§ Tasks to perform
A. Copy the news article on Janice Dickinson's allegation against Bill Cosby between "As more troubling" and "remove the details.", inclusive.
B. According to the news article on Janice Dickinson's allegation against Bill Cosby, in what year did she say the rape took place?
C. Pick up the news article on Janice Dickinson's allegation against Bill Cosby after its last sentence and continue writing it.

§ Excerpt provided
"""
Bill Cosby's Lawyer Calls Janice Dickinson's Rape Allegation "a Complete Lie"

As more troubling claims of sexual assault resurface against comedian, Netflix postpones Cosby's special

By Rebecca Macatee Nov 19, 2014 5:26 PMTags
Janice Dickinson, Bill CosbyAmy Graves/WireImage, Getty Images

Janice Dickinson is the latest woman to publicly accuse Bill Cosby of sexual assault, claiming that back in 1982, she was raped by the comedian. Cosby's attorney Marty Singer issued a statement calling the former model's allegation "a complete lie."

Dickinson, now 59, told Entertainment Tonight Tuesday she wrote about the alleged incident in her 2002 autobiography, No Lifeguard on Duty: The Accidental Life of the World's First Supermodel, but claimed she was pressured by Cosby's lawyers to remove the details.

Singer denied this, saying, "You can confirm with HarperCollins that she never claimed that Mr Cosby raped her, that no attorney representing Bill Cosby tried to kill the story (since there was no such story) and no one tried to prevent anything she wanted to say about Bill Cosby in her book."

HarperCollins Vice President of Corporate Communications Erin Crum told E! News, "We have no comment."
"""
§ Data listing
"""
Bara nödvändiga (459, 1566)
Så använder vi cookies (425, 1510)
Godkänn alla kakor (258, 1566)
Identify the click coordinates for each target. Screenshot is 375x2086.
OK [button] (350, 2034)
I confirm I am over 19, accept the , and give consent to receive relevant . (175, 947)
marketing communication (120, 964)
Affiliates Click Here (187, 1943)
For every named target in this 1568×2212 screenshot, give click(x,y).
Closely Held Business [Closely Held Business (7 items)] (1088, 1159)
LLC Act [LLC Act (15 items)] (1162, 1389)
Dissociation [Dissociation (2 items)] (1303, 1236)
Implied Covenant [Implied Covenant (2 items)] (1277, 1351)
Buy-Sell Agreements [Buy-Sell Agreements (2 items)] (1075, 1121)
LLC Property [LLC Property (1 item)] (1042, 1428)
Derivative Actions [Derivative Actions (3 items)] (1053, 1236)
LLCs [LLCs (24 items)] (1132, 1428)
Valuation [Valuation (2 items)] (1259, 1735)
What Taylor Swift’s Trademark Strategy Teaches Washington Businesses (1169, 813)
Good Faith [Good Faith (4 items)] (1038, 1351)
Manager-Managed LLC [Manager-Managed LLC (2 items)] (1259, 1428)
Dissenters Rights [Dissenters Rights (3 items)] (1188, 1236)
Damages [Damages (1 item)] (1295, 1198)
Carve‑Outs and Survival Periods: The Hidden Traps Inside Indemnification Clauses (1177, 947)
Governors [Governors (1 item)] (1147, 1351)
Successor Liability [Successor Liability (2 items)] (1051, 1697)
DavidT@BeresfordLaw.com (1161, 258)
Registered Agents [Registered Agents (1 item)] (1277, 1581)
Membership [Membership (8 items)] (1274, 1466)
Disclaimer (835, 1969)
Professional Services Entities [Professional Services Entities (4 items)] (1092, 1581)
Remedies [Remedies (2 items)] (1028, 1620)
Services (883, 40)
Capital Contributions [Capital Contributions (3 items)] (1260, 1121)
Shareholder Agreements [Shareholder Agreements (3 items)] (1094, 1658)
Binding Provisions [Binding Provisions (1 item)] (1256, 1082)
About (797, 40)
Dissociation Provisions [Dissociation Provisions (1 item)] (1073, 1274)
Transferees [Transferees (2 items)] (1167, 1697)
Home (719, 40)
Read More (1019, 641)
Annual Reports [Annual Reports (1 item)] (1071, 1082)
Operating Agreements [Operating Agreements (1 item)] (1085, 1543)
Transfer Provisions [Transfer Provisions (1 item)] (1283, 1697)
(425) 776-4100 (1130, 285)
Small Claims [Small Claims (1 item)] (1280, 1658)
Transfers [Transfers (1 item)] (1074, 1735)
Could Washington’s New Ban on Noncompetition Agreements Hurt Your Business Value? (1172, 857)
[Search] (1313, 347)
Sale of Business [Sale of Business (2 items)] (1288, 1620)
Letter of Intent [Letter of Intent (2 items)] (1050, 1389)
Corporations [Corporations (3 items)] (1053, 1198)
"""
§ Answers by item
A.
As more troubling claims of sexual assault resurface against comedian, Netflix postpones Cosby's special

By Rebecca Macatee Nov 19, 2014 5:26 PMTags
Janice Dickinson, Bill CosbyAmy Graves/WireImage, Getty Images

Janice Dickinson is the latest woman to publicly accuse Bill Cosby of sexual assault, claiming that back in 1982, she was raped by the comedian. Cosby's attorney Marty Singer issued a statement calling the former model's allegation "a complete lie."

Dickinson, now 59, told Entertainment Tonight Tuesday she wrote about the alleged incident in her 2002 autobiography, No Lifeguard on Duty: The Accidental Life of the World's First Supermodel, but claimed she was pressured by Cosby's lawyers to remove the details.

B. 1982

C.
Singer also referenced a September 2002 interview with the New York Observer which he claims features Dickinson "completely contradicting her story." Singer stated that in this interview, Dickinson "claimed that because she didn't want to sleep with him (Cosby), he blew her off." Singer noted that Dickinson told the same story of events in her autobiography, noting, "There is documentary proof that Janice Dickinson is fabricating and lying about Bill Cosby."

When Entertainment Tonight asked Dickinson why she didn't immediately report the alleged incident to the police, she responded, "I was embarrassed and ashamed."

Now? "I'm doing this because it's the right thing to do, and it happened to me, and this is the true story," she said. "I believe all the other women."

Cosby, now 77, has consistently denied allegations of sexual abuse against him in the past, and he has never been criminally charged in any case. But as troubling allegations have resurfaced and new claims about Cosby have emerged, his professional future has come into question.

Netflix said late Tuesday it was "postponing the launch of the new stand-up comedy special Bill Cosby 77. NBC said Monday that plans for a Cosby-helmed family comedy were "still in development." NBC Entertainment declined any further comment Tuesday.